Task details >> Gather up every line from the entries below that uses the word "input".

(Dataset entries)
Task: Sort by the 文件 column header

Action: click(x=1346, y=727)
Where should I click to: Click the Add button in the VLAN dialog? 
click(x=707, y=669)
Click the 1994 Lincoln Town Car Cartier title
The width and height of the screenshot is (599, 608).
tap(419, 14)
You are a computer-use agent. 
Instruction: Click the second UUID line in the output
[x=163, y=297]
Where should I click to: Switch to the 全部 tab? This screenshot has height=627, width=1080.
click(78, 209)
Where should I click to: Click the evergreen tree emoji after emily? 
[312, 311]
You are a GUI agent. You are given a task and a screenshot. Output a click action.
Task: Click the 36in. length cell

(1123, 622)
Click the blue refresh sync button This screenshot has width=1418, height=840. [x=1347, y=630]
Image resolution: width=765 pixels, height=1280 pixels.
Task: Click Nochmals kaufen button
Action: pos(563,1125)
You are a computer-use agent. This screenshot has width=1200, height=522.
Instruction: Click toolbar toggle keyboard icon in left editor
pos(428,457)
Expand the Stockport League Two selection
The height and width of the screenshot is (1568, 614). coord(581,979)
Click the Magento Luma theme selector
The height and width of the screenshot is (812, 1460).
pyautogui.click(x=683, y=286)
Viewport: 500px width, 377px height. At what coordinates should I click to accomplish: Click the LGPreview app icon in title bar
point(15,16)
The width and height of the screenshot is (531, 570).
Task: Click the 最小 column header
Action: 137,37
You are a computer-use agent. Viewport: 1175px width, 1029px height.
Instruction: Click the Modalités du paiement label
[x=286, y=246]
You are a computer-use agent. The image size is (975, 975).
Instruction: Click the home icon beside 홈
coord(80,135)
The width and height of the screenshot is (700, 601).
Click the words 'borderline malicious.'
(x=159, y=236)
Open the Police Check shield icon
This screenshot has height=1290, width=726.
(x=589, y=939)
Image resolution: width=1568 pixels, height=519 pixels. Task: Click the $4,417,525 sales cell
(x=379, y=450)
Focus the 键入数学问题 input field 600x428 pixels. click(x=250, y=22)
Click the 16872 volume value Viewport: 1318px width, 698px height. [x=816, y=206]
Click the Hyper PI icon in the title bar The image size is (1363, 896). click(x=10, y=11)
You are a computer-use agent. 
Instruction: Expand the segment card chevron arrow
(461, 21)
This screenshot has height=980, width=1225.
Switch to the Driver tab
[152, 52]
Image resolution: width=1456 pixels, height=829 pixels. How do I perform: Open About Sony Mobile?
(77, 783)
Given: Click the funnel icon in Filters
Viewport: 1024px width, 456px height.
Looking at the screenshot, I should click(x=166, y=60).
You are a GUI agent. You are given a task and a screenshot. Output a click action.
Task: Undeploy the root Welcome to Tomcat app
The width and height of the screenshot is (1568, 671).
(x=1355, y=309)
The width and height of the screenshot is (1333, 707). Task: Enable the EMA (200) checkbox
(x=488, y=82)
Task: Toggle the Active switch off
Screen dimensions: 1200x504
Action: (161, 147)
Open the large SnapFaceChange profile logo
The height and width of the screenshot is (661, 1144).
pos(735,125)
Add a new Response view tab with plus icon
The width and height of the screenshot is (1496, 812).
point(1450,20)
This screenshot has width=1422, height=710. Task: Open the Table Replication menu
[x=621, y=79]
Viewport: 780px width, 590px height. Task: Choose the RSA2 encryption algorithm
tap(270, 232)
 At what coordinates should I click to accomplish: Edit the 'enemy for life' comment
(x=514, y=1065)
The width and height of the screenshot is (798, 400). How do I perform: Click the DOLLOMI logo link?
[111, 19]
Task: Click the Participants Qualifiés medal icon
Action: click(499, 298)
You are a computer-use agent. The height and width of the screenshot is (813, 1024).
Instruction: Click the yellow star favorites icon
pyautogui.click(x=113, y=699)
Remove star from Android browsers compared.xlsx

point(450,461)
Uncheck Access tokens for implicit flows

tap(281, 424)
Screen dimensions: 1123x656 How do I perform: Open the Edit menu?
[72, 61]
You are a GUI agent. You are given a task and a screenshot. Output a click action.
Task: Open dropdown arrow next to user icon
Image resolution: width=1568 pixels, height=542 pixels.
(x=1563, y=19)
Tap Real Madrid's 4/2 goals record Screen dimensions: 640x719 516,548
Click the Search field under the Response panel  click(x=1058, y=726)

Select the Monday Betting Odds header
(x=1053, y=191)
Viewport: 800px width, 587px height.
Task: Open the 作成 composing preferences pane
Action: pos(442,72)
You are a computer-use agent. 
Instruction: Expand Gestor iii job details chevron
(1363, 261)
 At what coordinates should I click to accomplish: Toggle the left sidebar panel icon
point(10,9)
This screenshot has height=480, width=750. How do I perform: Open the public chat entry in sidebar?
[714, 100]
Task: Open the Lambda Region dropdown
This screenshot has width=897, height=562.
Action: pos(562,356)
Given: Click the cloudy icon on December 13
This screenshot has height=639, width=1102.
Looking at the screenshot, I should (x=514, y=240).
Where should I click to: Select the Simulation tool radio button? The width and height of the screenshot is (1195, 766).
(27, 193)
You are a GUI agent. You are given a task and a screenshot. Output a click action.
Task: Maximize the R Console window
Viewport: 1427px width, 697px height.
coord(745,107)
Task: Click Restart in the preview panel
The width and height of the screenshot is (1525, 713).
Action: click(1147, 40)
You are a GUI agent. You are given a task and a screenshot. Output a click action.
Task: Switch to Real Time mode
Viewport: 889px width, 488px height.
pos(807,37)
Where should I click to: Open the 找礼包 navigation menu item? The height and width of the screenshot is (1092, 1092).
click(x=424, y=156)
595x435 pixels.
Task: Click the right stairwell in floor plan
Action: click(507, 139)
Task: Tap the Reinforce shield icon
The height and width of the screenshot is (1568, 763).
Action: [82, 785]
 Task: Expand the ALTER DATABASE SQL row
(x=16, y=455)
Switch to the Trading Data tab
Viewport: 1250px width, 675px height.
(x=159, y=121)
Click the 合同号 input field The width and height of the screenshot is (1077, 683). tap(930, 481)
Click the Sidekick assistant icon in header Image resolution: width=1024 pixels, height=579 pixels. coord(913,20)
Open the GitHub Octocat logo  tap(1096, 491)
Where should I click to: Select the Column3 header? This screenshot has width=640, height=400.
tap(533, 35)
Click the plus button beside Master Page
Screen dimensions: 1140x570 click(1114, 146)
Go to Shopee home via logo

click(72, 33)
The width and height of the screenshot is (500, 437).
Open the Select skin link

Output of the exercise >>
Focus the 键入数学问题 input field 600x428 pixels. click(x=250, y=22)
Click the 合同号 input field The width and height of the screenshot is (1077, 683). tap(930, 481)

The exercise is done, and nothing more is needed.